## What is needed
Please repeat the lines below, exactly and only, from the one that holds "Market Area (53, 2224)" through the one that holds "Read More About (75, 1979)".

## Listed records
━━━━━━━━━━
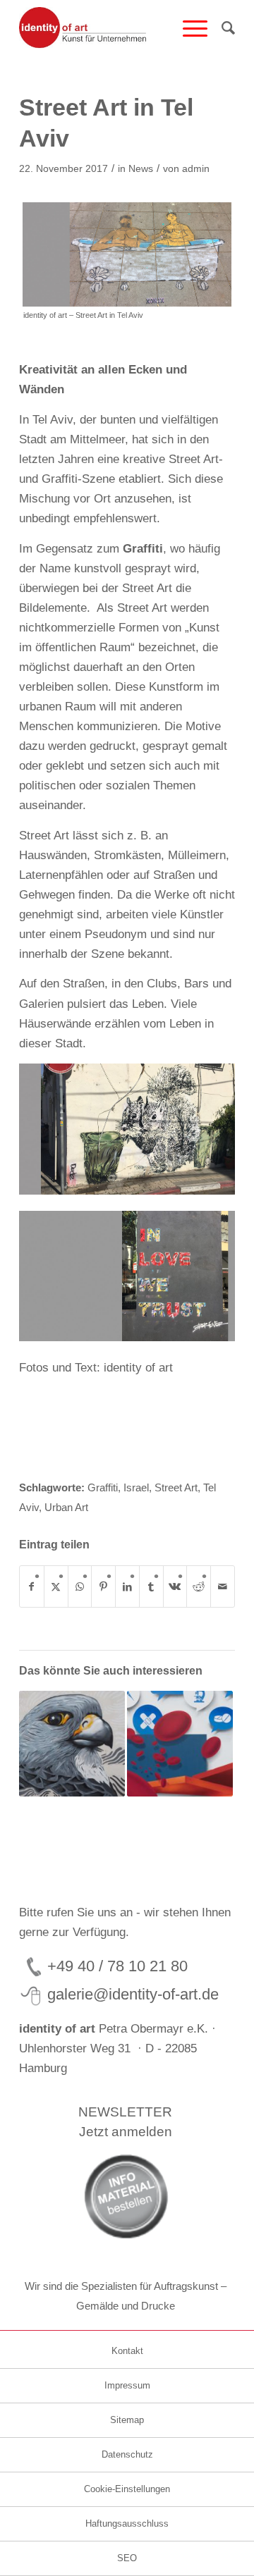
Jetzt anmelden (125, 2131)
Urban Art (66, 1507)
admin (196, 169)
━━━━━━━━━━
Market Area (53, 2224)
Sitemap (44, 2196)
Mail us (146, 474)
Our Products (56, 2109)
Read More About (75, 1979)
━━━━━━━━━━
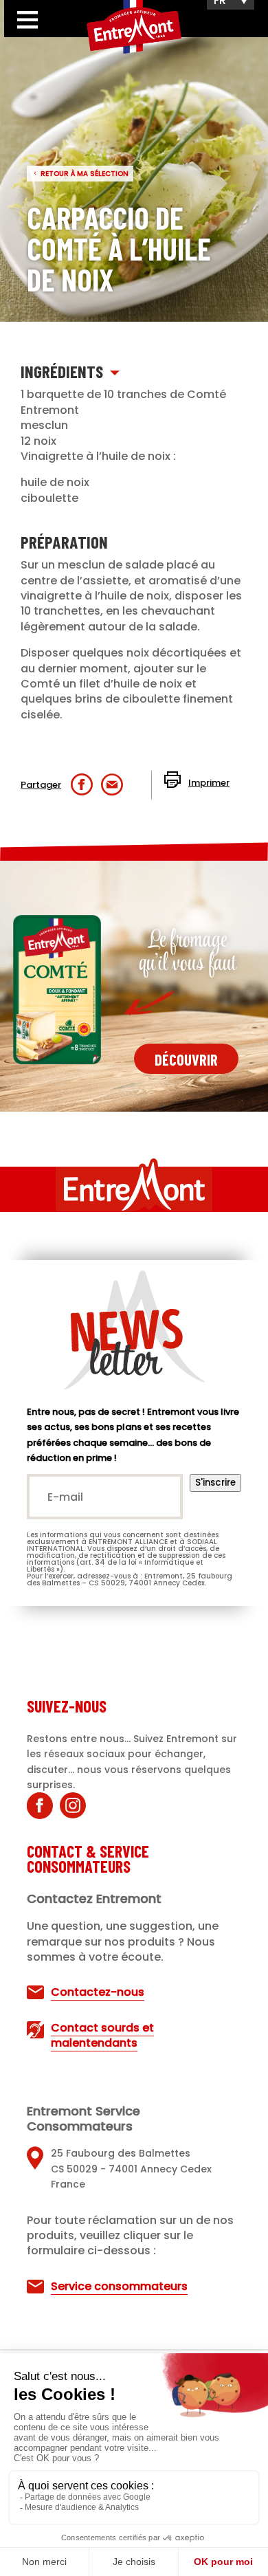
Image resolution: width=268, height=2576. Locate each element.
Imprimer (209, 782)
━━━━━━━━━━
## Your solution
Market Area (53, 2224)
Sitemap (44, 2196)
Mail us (146, 474)
Our Products (56, 2109)
Read More About (75, 1979)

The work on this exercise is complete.